Most excellent name - I foresee socks being very important to Dobby 
Lovely snuggly pup.


----------



## Mazzapoo (Jul 28, 2013)

Lovely pup, have fun!


----------



## julieann1960 (Feb 29, 2016)

I named him dobby as you guessed the character in harry potter film he was loyal faithful friend who would risk his own life for his friends and I thought that would be a very good name lol x


----------



## julieann1960 (Feb 29, 2016)

Marzi you were right dobby nicked my 3 yr old granddaughters sock twice lol so socks are playing big part in dobby's nature lol


----------



## julieann1960 (Feb 29, 2016)

Dobby on prowl for more socks lol


----------



## MHDDOG2016 (Jan 2, 2016)

Adorable!!!


----------



## Kellyf1 (Feb 12, 2016)

He's gorgeous


----------



## Cat 53 (Aug 26, 2012)

He is way to pretty to be a house elf.....but he will help you round the house just the same.


----------



## julieann1960 (Feb 29, 2016)

Dobby enjoying sunshine today x


----------



## Lexi&Beemer (May 5, 2013)

Omg.

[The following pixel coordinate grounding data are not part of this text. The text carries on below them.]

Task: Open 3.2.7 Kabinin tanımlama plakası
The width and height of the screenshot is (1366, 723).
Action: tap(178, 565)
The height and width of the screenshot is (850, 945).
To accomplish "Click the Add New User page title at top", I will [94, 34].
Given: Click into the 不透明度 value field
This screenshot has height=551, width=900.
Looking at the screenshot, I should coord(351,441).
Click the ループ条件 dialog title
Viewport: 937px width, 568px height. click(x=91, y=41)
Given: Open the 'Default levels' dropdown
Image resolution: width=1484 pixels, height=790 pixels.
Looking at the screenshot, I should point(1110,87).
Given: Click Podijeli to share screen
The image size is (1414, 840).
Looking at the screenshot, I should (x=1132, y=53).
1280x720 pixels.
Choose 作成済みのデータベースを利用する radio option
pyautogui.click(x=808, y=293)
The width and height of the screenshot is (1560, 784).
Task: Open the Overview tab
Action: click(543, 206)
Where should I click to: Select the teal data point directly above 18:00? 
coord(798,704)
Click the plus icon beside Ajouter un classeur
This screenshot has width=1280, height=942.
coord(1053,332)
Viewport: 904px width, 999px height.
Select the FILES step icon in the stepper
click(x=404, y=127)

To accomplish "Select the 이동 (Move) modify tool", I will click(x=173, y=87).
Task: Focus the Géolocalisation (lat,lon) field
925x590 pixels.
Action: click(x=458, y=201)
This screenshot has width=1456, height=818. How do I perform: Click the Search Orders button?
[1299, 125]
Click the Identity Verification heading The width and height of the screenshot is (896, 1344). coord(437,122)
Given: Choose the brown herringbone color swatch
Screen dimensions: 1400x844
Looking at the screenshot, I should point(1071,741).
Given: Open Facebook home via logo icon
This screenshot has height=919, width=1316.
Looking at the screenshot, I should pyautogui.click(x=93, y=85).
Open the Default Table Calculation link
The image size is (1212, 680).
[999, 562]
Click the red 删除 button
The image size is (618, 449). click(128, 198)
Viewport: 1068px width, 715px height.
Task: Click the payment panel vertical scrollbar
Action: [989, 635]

I want to just cuddle with Dobby. 


Sent from my iPhone using Tapatalk


----------



## Janey153 (Mar 26, 2015)

What a cutie!


----------



## Marzi (Sep 17, 2012)

I do think Dobby is almost totally perfect - lucky, lucky you


----------



## Alittlepoo (Apr 29, 2015)

Dobby is so cute! We have a sock monster at our house too and we caused it ourselves. When Sophie was tiny we gave her plastic water bottles to play with, the thin, crinkley ones. We didn't want her to hurt her mouth on them as she chewed so we put one into an old sock and tied a knot in it. Our family room floor is littered with her toys but her favorite toy is the sockbottle! She talks to us while playing with it, only with this toy will she talk. Really funny. She occasionally takes a sock she shouldn't have.


----------



## julieann1960 (Feb 29, 2016)

Thanks for your lovely comments he is first cockapoo I've had he is definately smart and crafty lol he already learnt how to sit and give paw never had pup so young be that quick at learning although it's still early years I would recommend this breed to others xx


----------



## Lindor (Feb 3, 2014)

So cute! Looks like a snugly little teddy bear.


----------



## julieann1960 (Feb 29, 2016)

So many have said he doesn't look real looks like he has come from toy shop lol


----------



## TombRaider (Dec 22, 2015)

Absolutely adorable....


----------